2. Memory leaks are RSI killers. A small leak that doesn't matter in a 30-second one-shot task becomes critical when the agent runs for days. Our early versions leaked 2MB per RSI cycle. After 500 cycles, the agent was consuming 1GB of leaked memory on top of its working set. We added memory snapshots between cycles and hard-kill any instance that exceeds its baseline by more than 10%.

3. The test harness needs to be lighter than the agent. If your test framework consumes more resources than the thing being tested, your measurements are contaminated. We stripped our RSI test runner down to pure metric collection - no logging, no tracing, no debugging output during measurement windows.

The Architecture Tradeoff

There's a real tension between "lightweight for RSI" and "feature-rich for productivity." Claude Code's 1GB footprint buys you a rich development environment with deep context windows, sophisticated tool use, and extensive runtime capabilities. That's genuinely valuable for the work the agent does.

The question is whether you can separate the execution layer (which should be light and deterministic) from the development layer (which can be as heavy as it needs to be).

Our approach: the RSI engine is a separate module that drops into any agent. The agent itself can be as heavy as it wants.
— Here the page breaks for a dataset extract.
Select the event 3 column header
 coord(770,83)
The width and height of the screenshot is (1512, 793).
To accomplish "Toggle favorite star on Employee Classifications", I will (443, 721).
When an RSI cycle triggers, the engine extracts the relevant code, runs mutations in a minimal sandbox, and reports results back. The heavy agent never runs during measurement.

This separation means you don't have to choose between a powerful agent and efficient self-improvement. You can have the 1GB development environment AND the 80MB test runner. The RSI engine only cares about the test runner's footprint.

What the HN Thread Got Right

The performance debate isn't wrong - it's incomplete. Memory footprint, startup time, and language choice all matter. They just matter differently depending on what the agent is doing.

For one-shot coding: optimize for capability. Use the heaviest, most feature-rich agent you can. The resource cost is amortized over a single task.

For continuous operation: optimize for reliability. The agent needs to run for days without degradation. Memory management and process isolation matter more than raw speed.

For RSI: optimize for determinism and test throughput. The agent needs to evaluate hundreds of mutations efficiently, with clean signals. Lightweight, predictable execution of test cycles is the bottleneck.

The teams building coding agents aren't wrong to use different languages and architectures. They're optimizing for different points on this spectrum. The mistake is assuming one point is correct for all use cases.

This article was written with AI assistance. All technical claims, code, and architectural decisions were validated by the author.